BRANO ESTRATTO
——————————

Un appassionato di musica new wave potrebbe dirvi che, quando vede Nick Rhodes dei Duran Duran, immediatamente pensa a David Sylvian dei Japan. Tanti altri, cresciuti negli anni Ottanta, vi diranno invece che, ogni volta che appare una foto diSylvian, pensano a quanto assomigli a Nick Rhodes. Ovviamente è stato Rhodes a ispirarsi al cantante dei Japan, per lui un vero idolo. Ma se crescevi negli anni Ottanta, e proprio in quegli anni iniziavi a seguire la scena musicale, non potevi non fare i conti con i Duran Duran. Potevi odiarli, per la loro immagine edonistica e perché piacevano alle ragazzine. Potevi amarli, perché in loro c’era una sfrontatezza e un’energia fuori dal comune.
Non erano una boy band i Duran Duran: sapevano suonare. Anzi, ancora meglio: hanno inventato un suono, un mix tra funky, new wave, disco, glam rock e art rock che ancora oggi suona fresco, moderno, all’avanguardia. Da almeno vent’anni il loro suono viene ripreso da decine di band che sono state influenzate dai Duran. Duran Duran, il primo album della band, usciva il 15 giugno del 1981. Dentro c’erano tutte le influenze della band, Roxy Music e David Bowie, Ultravox e Lou Reed, Giorgio Moroder e gli Chic. Simon Le Bon, Nick Rhodes, John Taylor, Andy Taylor e Roger Taylor, da Birmingham, si sono più volte lasciati e rimessi insieme.
Oggi abbiamo deciso di raccontare le più famose canzoni dei Duran Duran, partendo proprio dal loro esordio del 1981 per arrivare al disco del 1993, anch’esso dal titolo Duran DuranThe Wedding Album.

——————————

DATI
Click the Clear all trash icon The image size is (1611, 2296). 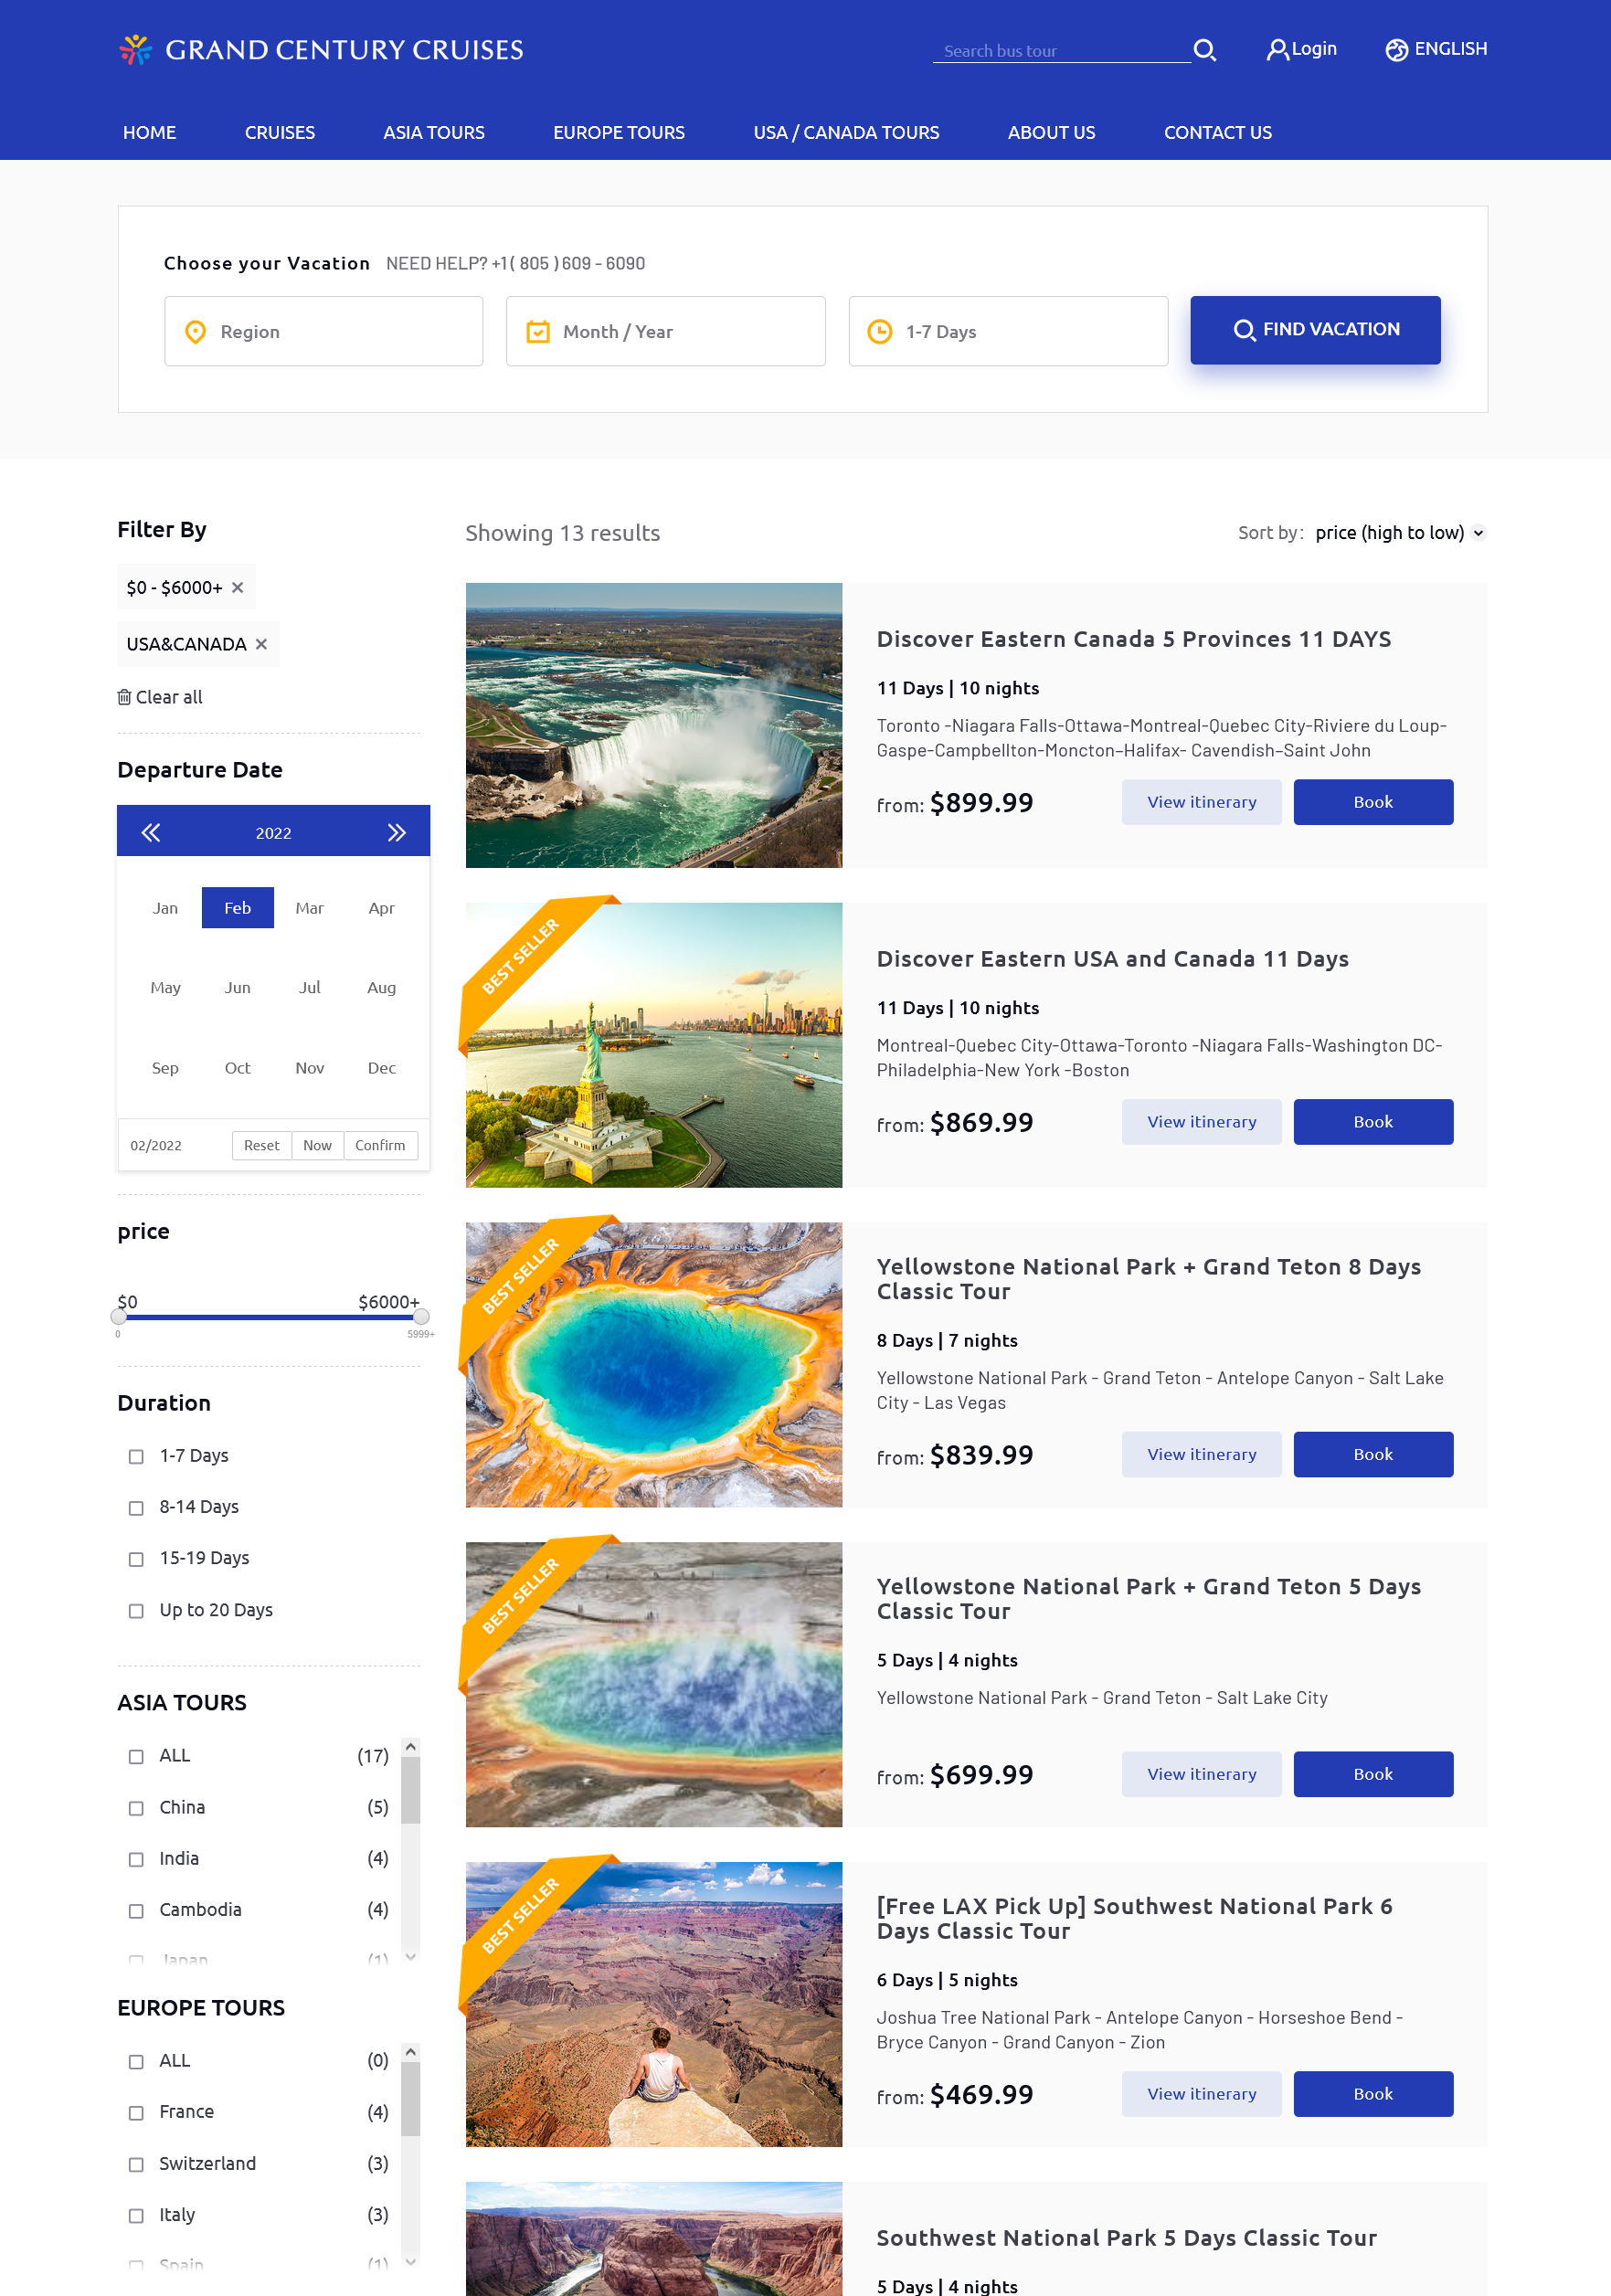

——————————

COMPITI
#1 Riscrivi sotto forma di elenco puntato il paragrafo del brano sui Duran Duran che comincia con «Non erano una boy band», conservandone i fatti principali.
#2 Prosegui il brano sui Duran Duran a partire dalla frase con cui si chiude.
Le righe non hanno alcun legame con il brano.

RISPOSTE
#1
- I Duran Duran non erano una boy band: sapevano suonare.
- Hanno inventato un suono che mescola funky, new wave, disco, glam rock e art rock e che suona ancora oggi fresco e moderno.
- Da almeno vent'anni decine di band influenzate da loro riprendono quel suono.
- Il primo album, Duran Duran, è uscito il 15 giugno 1981 e raccoglieva le influenze di Roxy Music, David Bowie, Ultravox, Lou Reed, Giorgio Moroder e Chic.
- Simon Le Bon, Nick Rhodes, John Taylor, Andy Taylor e Roger Taylor vengono da Birmingham e si sono separati e riuniti più volte.

#2
1. Planet Earth
Planet Earth è il primo singolo dei Duran Duran, il manifesto di un movimento, quello dei new romantic, citato in un verso della canzone: “Some new romantics looking for a tv sound”. È una canzone caratterizzata dai synth spaziali di Nick Rhodes, il basso incalzante di John Taylor, il ritmo sincopato della batteria di Roger Taylor che si sposa alla perfezione con i salti del basso, la chitarra ritmica rockeggiante di Andy Taylor. E poi quegli effetti sonori che sembrano evocare l’atterraggio di un elicottero, o magari di un’astronave. Nella ritmica sentiamo anche un groove che li avvicina a Giorgio Moroder. E nel video i nostri sfoggiano un look che è il perfetto manuale del new romantic, con quelle camicie tutte sbuffi e pizzi che sembrano arrivare da un’altra epoca per proiettarsi nel futuro.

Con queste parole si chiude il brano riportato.